What is required:
Nothing in the entries may change when you repeat them, and no images may appear.

Saved entries:
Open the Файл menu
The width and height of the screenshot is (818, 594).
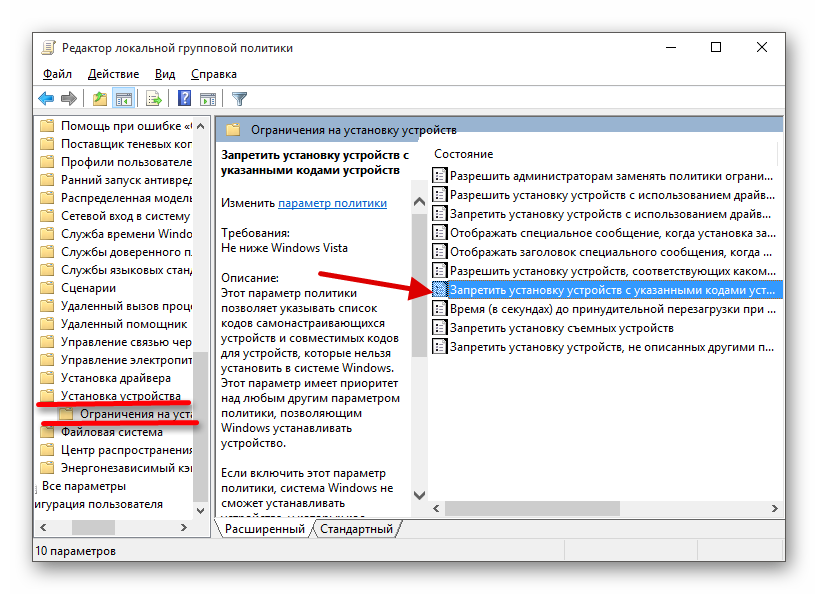[57, 74]
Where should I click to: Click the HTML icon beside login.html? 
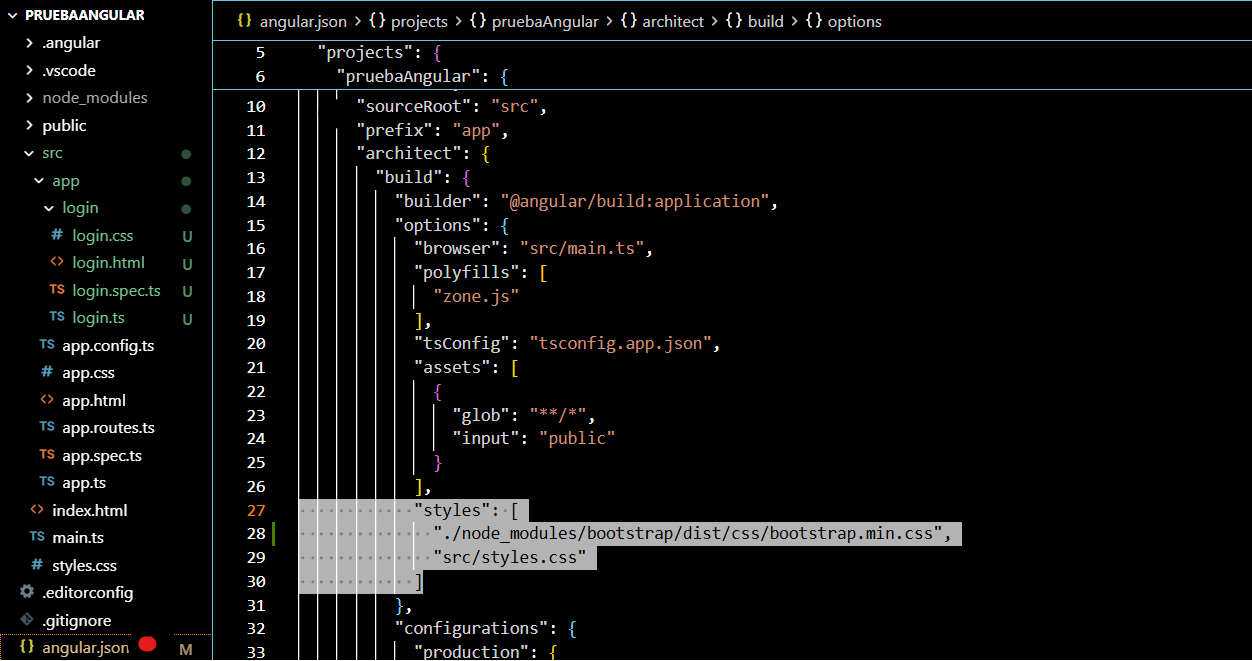(57, 263)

Completed task:
Open the Файл menu
The width and height of the screenshot is (818, 594).
[57, 74]
Where should I click to: Click the HTML icon beside login.html? 
(57, 263)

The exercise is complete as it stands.